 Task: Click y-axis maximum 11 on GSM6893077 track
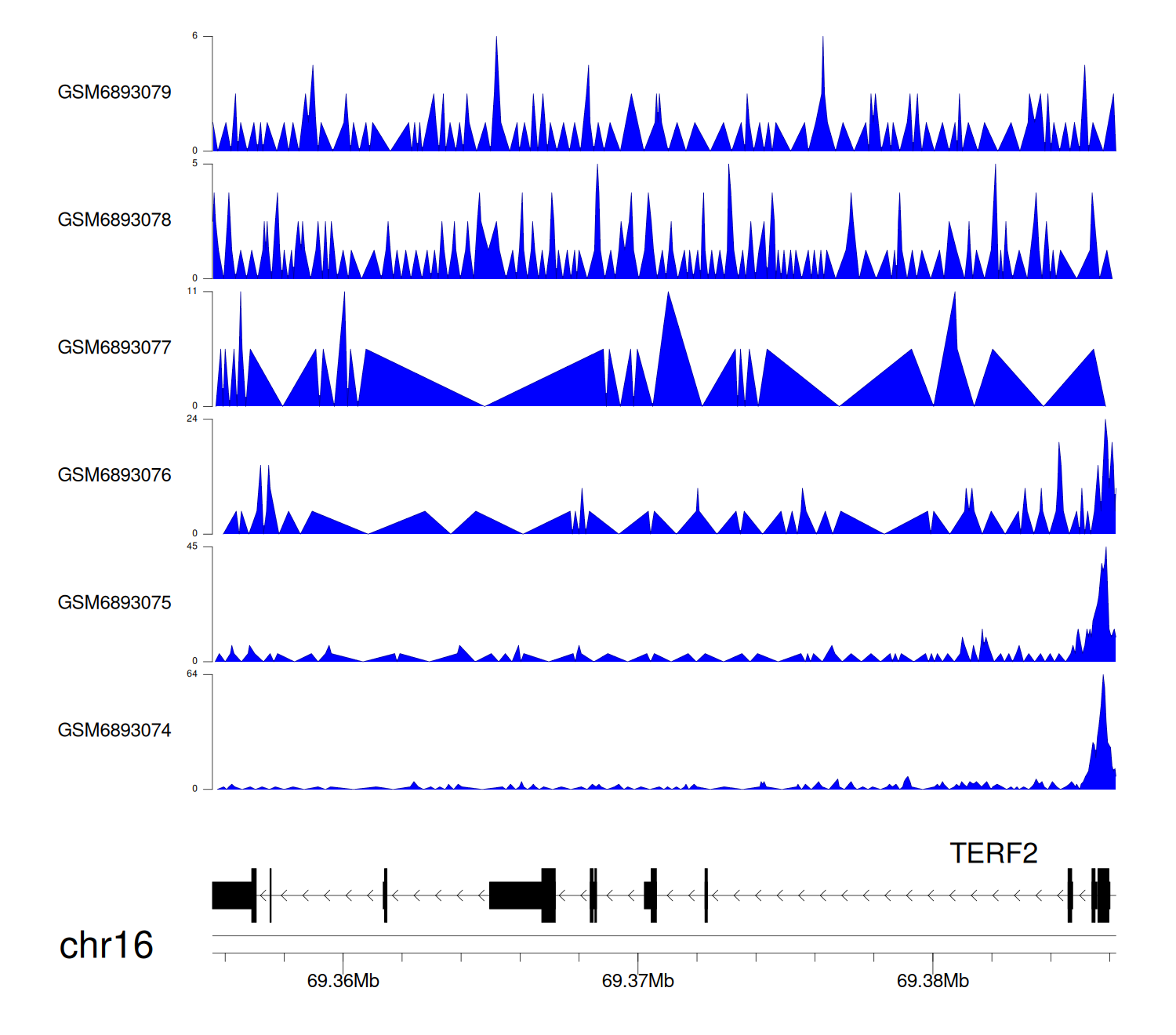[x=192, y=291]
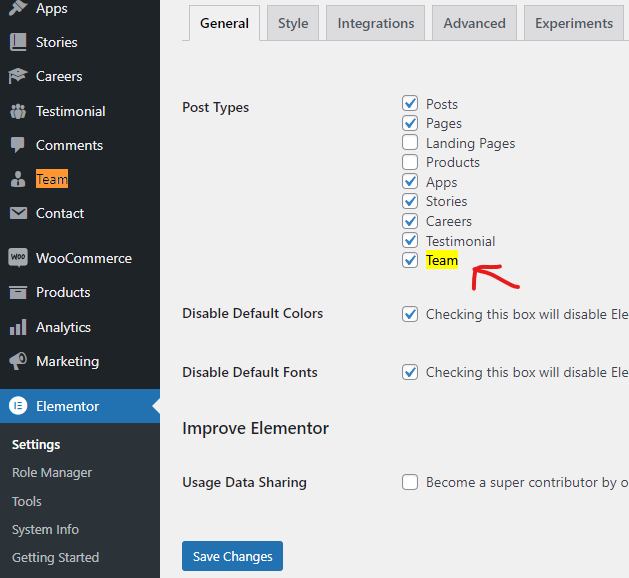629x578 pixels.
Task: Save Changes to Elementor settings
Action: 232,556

* * *

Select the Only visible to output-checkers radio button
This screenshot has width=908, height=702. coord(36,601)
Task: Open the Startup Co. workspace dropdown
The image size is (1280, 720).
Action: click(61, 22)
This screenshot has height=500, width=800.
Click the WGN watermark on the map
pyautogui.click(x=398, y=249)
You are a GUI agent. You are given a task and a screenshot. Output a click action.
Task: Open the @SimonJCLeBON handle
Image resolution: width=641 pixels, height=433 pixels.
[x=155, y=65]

* * *

• Directions:
Go through the material above and copy each line that holds the string "Open".

• The answer:
Task: Open the Startup Co. workspace dropdown
Task: Open the @SimonJCLeBON handle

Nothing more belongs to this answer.